All of lore.kernel.org
 help / color / mirror / Atom feed
From: Andrea Arcangeli <aarcange@redhat.com>
To: Mike Kravetz <mike.kravetz@oracle.com>
Cc: Andrew Morton <akpm@linux-foundation.org>,
	linux-mm@kvack.org, Pavel Emelyanov <xemul@parallels.com>,
	zhang.zhanghailiang@huawei.com,
	Dave Hansen <dave.hansen@intel.com>,
	Rik van Riel <riel@redhat.com>,
	"Dr. David Alan Gilbert" <dgilbert@redhat.com>,
	"Huangpeng (Peter)" <peter.huangpeng@huawei.com>,
	Michael Ellerman <mpe@ellerman.id.au>,
	Bamvor Zhang Jian <bamvor.zhangjian@linaro.org>,
	Bharata B Rao <bharata@linux.vnet.ibm.com>,
	Geert Uytterhoeven <geert@linux-m68k.org>
Subject: Re: [PATCH 00/12] userfaultfd non-x86 and selftest updates for 4.2.0+
Date: Thu, 1 Oct 2015 02:06:25 +0200	[thread overview]
Message-ID: <20151001000625.GF19466@redhat.com> (raw)
In-Reply-To: <560C5A83.9080103@oracle.com>

Hello Mike,

On Wed, Sep 30, 2015 at 02:56:19PM -0700, Mike Kravetz wrote:
> On 09/08/2015 01:43 PM, Andrea Arcangeli wrote:
> > Here are some pending updates for userfaultfd mostly to the self test,
> > the rest are cleanups.
> 
> I have a potential use case for userfualtfd.  So, I started experimenting

Glad to hear you may have one more use case.

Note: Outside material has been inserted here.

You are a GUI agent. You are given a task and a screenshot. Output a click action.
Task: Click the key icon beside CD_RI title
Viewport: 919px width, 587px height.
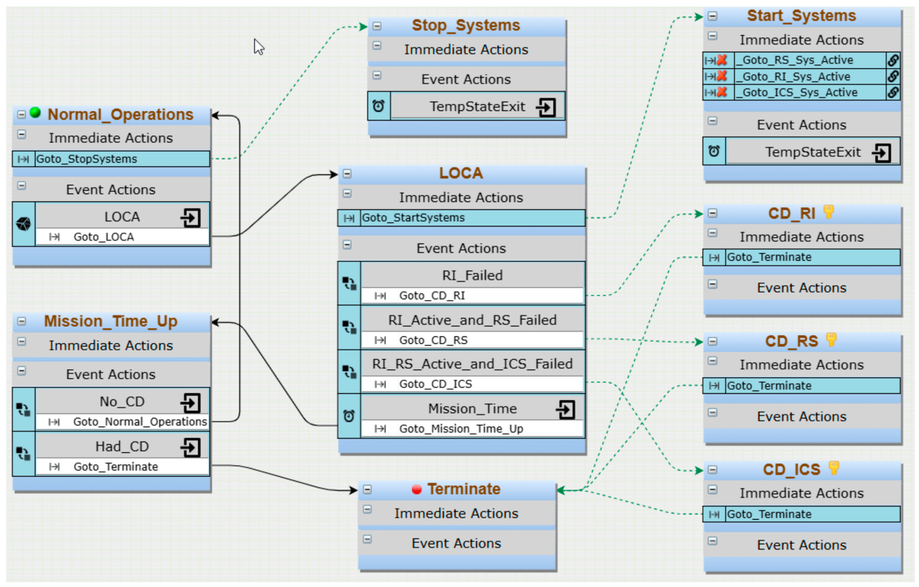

On a side note, there's also a patch posted to CRIU to pagein lazily
anonymous memory during restore using userfaultfd, that's yet another
recent user.

> with the self test code.  I replaced the posix_memalign() calls to allocate
> area_src and area_dst with mmap().  mmap(MAP_PRIVATE | MAP_ANONYMOUS) works
> as expected.  However, mmap(MAP_SHARED | MAP_ANONYMOUS) causes the test to
> fail without any errros from the userfaultfd APIs.
> 
> --------------------
> running userfaultfd
> --------------------
> nr_pages: 32768, nr_pages_per_cpu: 8192
> bounces: 31, mode: rnd racing ver poll, page_nr 31523 wrong count 0 1
> 
> I would expect some type of error from the ioctl() that registers the
> range, or perhaps the poll/copy code?  Just curious about the expected
> behavior.

That should return an error during UFFDIO_REGISTER and the testcase
shouldn't start, not sure what went wrong. Can you send the
modification to the testcase?

UFFDIO_REGISTER is the point where userfaultfd is first told which
kind of memory you want to manage with userfaults. It was planned to
fail there (and it cannot fail any earlier).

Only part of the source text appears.